Professor Catriona Macleod, psychologist and author on the subject of teenage desire and fertility is interviewed by the guest editor, Nolwazi Mkhwanazi. In the interview she reflects on the multiplicity of meanings of desire and points out that this notion is interlinked with a range of power relations including ability and age. She explains that the negative perceptions which are widely held on teenage pregnancy and motherhood are essentially a social commentary on teenage desire and sexuality. Macleod also discusses Michelle Fine’s idea of the ‘missing discourse of desire’ in relation to South Africa and the notion of ‘ sexual and reproductive citizenship’. She concludes that “young people need to be in a position to express not only sexual desire, but also their rights to participation, access, and equal and just treatment with regard to sexual and reproductive health”.
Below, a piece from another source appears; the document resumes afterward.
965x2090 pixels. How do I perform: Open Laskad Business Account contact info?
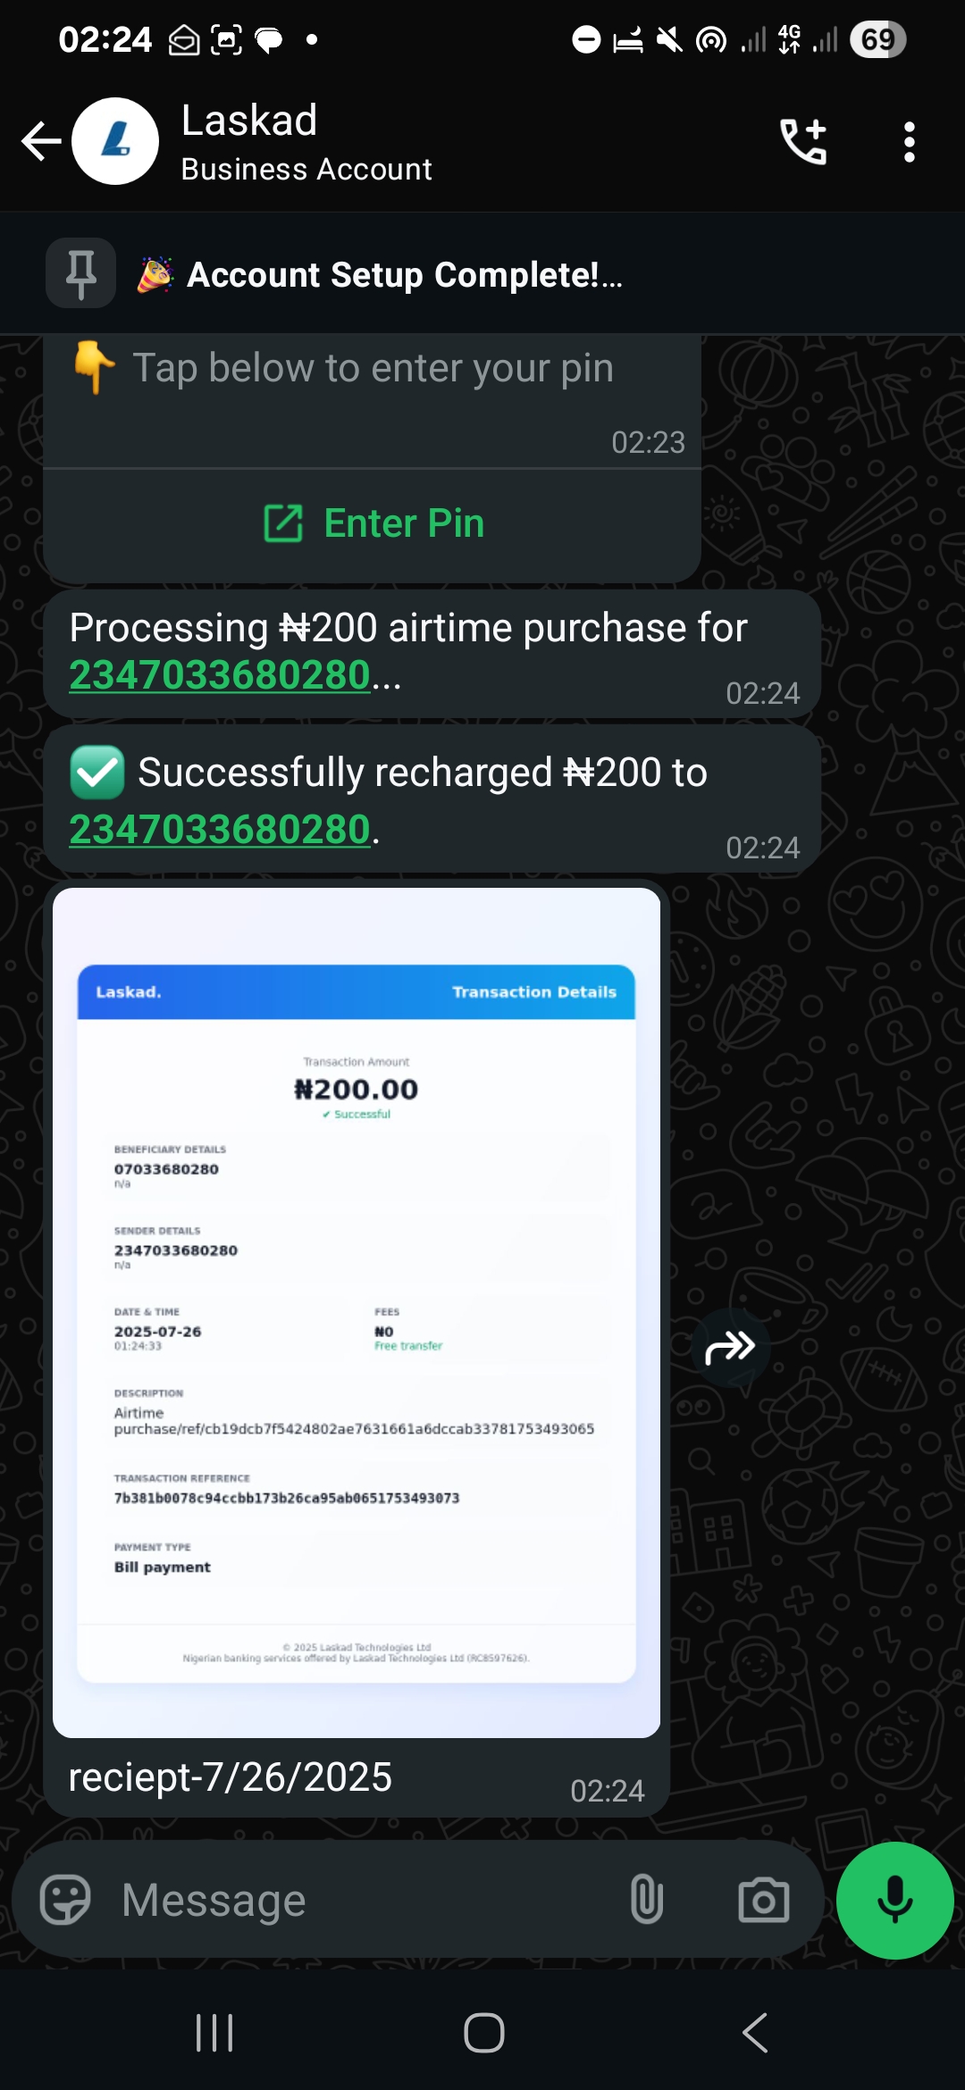pyautogui.click(x=306, y=141)
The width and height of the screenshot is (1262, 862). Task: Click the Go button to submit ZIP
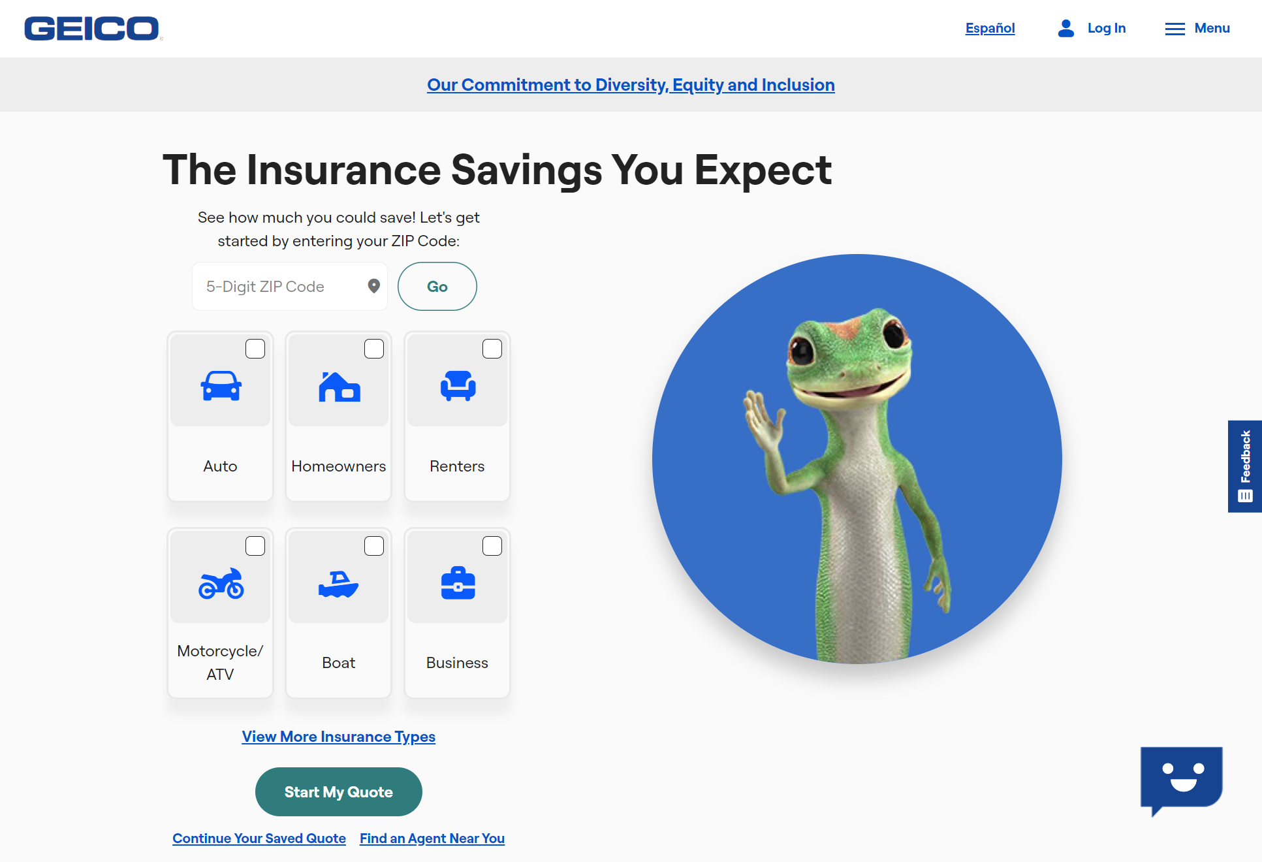point(435,285)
The contestation of motherhood as the primary form of desire is discussed in an article by Tessa Lamb and Louise Vincent whose research study is on young women who choose to have breast surgery that will preclude their being able to breastfeed. The article explores why a particular ‘middle-class’ body image in their case is more compelling than the dominant social messages that motherhood prescribes. The critical role of peers in shaping teenager’ self-identity and perception is emphasised by several writers. Erin Stern and Rethabile Mashale in their article discuss the sexual biographies of three young men who reflect on sexual debut as a moment of vulnerability and naivete which over time has shifted to conform with dominant male stereotypes where a calculated, controlled attitude to sex verges on the exploitative and abusive. The need to conform with the dominant ways of being men raises the issue of the high levels of gender violence in South Africa, and condom use. Reshma Sathiparsad and Myra Taylor’s research among school-going youth in Durban reports that for young men sexual relationships were about dominance, control and pleasure. Little consideration was given to condom usage and the possible consequences of unprotected sex.  Young men felt pressure from other males and females to demonstrate their masculinity by treating women as sex objects and engaging in risky sexual behaviour.

The second half of the issue turns to teenage and pregnancy. Even though  there has been a sharp decline in both teenage fertility and pregnancy rates in the last 20 years in South Africa, negative perceptions of teenage pregnancy remain. The widespread negative perceptions of teenage pregnancy affect how and when teenagers tell their immediate family members about their pregnancies. Sisa Ngabaza article discusses the different strategies that young women employ to tell their families about their pregnancies.  At the heart of the strategies are ways of reduce the impact of the news and facilitating a smoother entry into pregnancy and parenting for themselves and their families.

Zarina Chohan and Malose Langa’s article on school-going teenage challenges another widespread idea that girls who become pregnant at school are not serious about their education and will eventually drop-out. The young women in their study had already given birth and returned to school. Despite the extra responsibilities and hours needed to take care of their children, the teenage mothers were doing better in class than their classmates. Their motivation to excel at school was driven by their heightened sense of responsibility to provide a better future for their children.

Sexuality education programmes in sub-Saharan African countries have had limited success. Florence Muhanguzi and Anna Ninslima’s article examines whether the sexuality education that  learners in Ugandan schools receive addresses their lived experiences. They also asked learners  for input on issues that needed to be addressed. Among the responses from the learners was the need for sex education gives equal emphasis to boys and girls reproductive health and sexuality in understanding of why sex is important. They requested less prescriptive material and more information on the decisions they have to make. This issue spans several important and often glossed over areas of sexual identity among teenagers. It suggests that much more work needs to be done to change prevailing attitudes that are often on the one-hand over-prescriptive as a means to control teenage fertility and on the other do not recognise the agency and responsibility of young parents and their need to depend on social support networks that encourage healthy desire and sexual and reproductive health citizenship that is based on gender equality and respect.